Financées par la Fondation des hôpitaux, ces équipes seront pérennisées sous forme d'unités d'accueil pédiatrique pour les enfants en danger (Uaped) et d'équipes pédiatriques régionales référentes pour les enfants en danger (Epred). « Là, j'ai réalisé que des mesures de mécénat pouvaient guider une politique publique ! », lance-t-elle, enthousiaste.
Un an plus tard, en 2022, elle crée l’association Impactes, destinée à améliorer les conditions de vie des enfants placés. L’organisme d’intérêt général propose un accompagnement scolaire et culturel aux jeunes relevant de l'ASE âgés de 0 à 25 ans, adapté selon leur âge.
Céline Greco est en charge de l'unité de la douleur et des soins de l'hôpital Necker-enfants malades. Crédit : Léanna Voegeli
L’association travaille également à la création de centres d'appui à l'enfance, des structures de soins médicaux et psychologiques de proximité visant à mieux prendre en charge la santé des jeunes. La chercheuse a en effet constaté de fortes défaillances dans ce domaines : en sortant de l’ASE à 18 ans, elle pesait toujours une trentaine de kilos. « Depuis une étude de 1998, nous savons qu’un enfant de l’ASE perd 20 ans d’espérance de vie en raison des traumatismes qu’il subit.
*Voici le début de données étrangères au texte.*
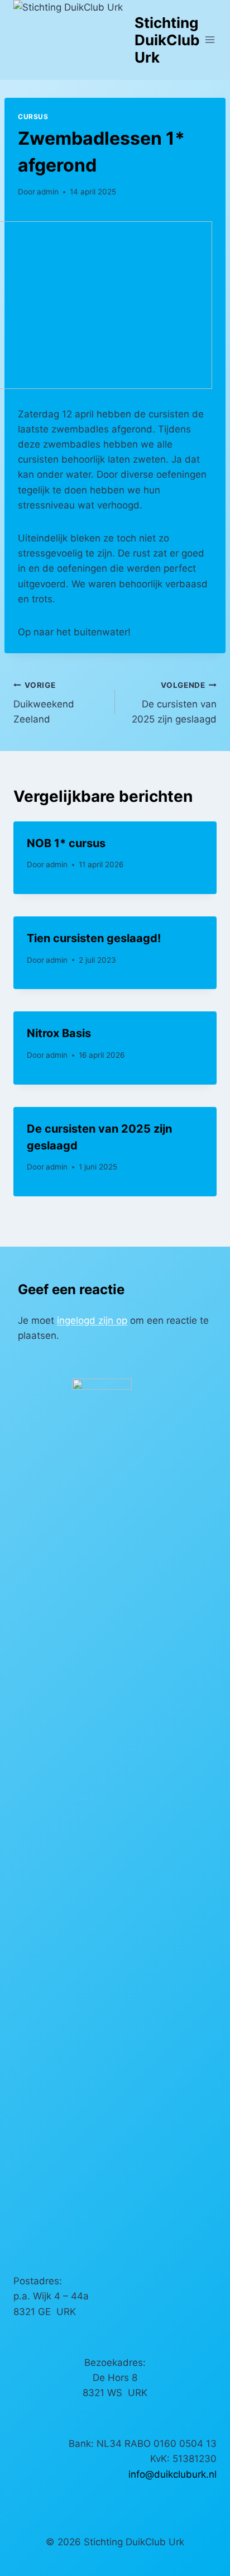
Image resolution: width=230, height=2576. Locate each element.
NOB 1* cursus (66, 843)
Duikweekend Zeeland (43, 703)
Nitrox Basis (59, 1033)
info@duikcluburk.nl (172, 2474)
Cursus (33, 116)
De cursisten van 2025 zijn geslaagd (174, 703)
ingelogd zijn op (92, 1320)
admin (48, 191)
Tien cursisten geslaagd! (94, 938)
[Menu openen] (210, 40)
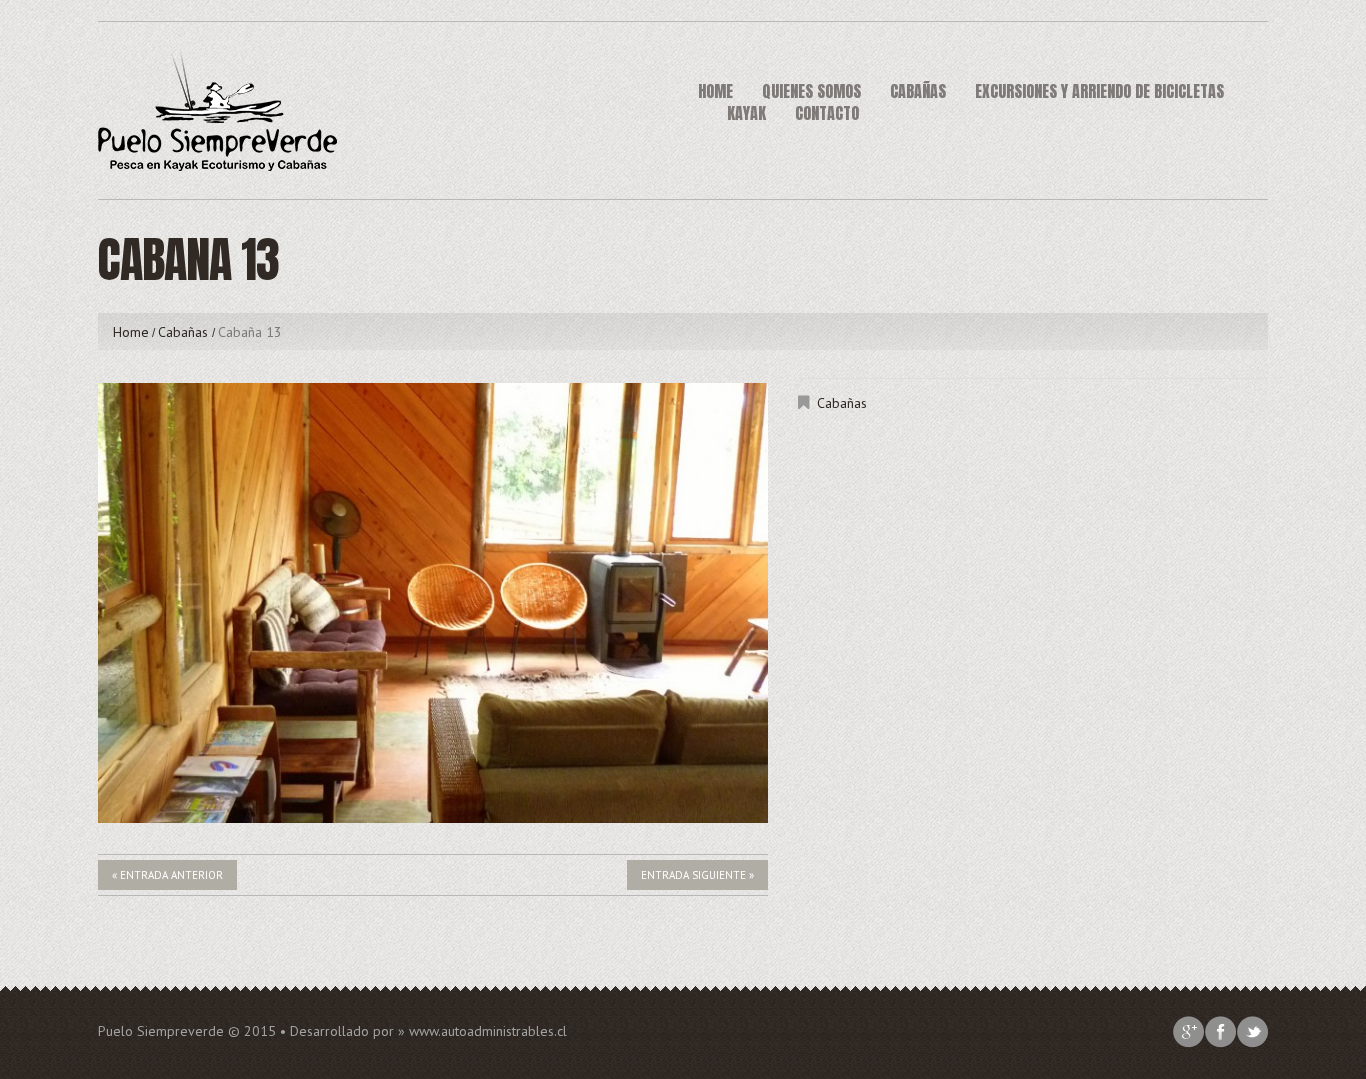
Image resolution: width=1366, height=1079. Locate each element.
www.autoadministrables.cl (488, 1031)
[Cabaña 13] (433, 603)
Il faut enfin que la question soit prise à bras le corps ! », argue-t-elle en réajustant ses lunettes.
Elle souligne avoir vu les failles du système des deux côtés : en tant que principale concernée mais aussi dans l’exercice de son métier en aidant d’autres enfants victimes. C’est grâce à cette vision globale qu’elle a imaginé la création de ces centres d'un genre nouveau.
Depuis une étude de 1998, nous savons qu'un enfant de l'ASE perd 20 ans d'espérance de vie en raison des traumatismes qu'il subit. Il faut enfin que la question soit prise à bras le corps ! »
Une empathie naturelle
Vice-présidente du Conseil national de la protection de l’enfance de 2016 à 2019, juriste et ancienne inspectrice à l'ASE, Michèle Creoff rencontre Céline Greco en 2017, quand cette dernière devient membre de l’instance. Elle évoque deux mots qui caractérisent celle qui est devenue son amie : détermination et ténacité.
Elle souligne aussi une empathie naturelle et une « extrême bienveillance ». « Lorsqu'on travaille avec Céline Greco, on devient forcément son ami. Céline est d’une fidélité et d’une solidarité très profondes », raconte-t-elle . « Elle ne lâche jamais et est extrêmement rigoureuse. Elle sait où elle va et s’attaque aux éventuels freins étape par étape », ajoute-t-elle.
Cette persévérance, permettra la pose symbolique de la première pierre du premier centre d'appui à l'enfance le 6 mai, sur le site d'une ancienne école dans le 12e arrondissement de Paris. Il devrait ouvrir ses portes en septembre.
L'ambition de Céline Greco est que ces centres se déploient dans chaque département français d'ici dix ans.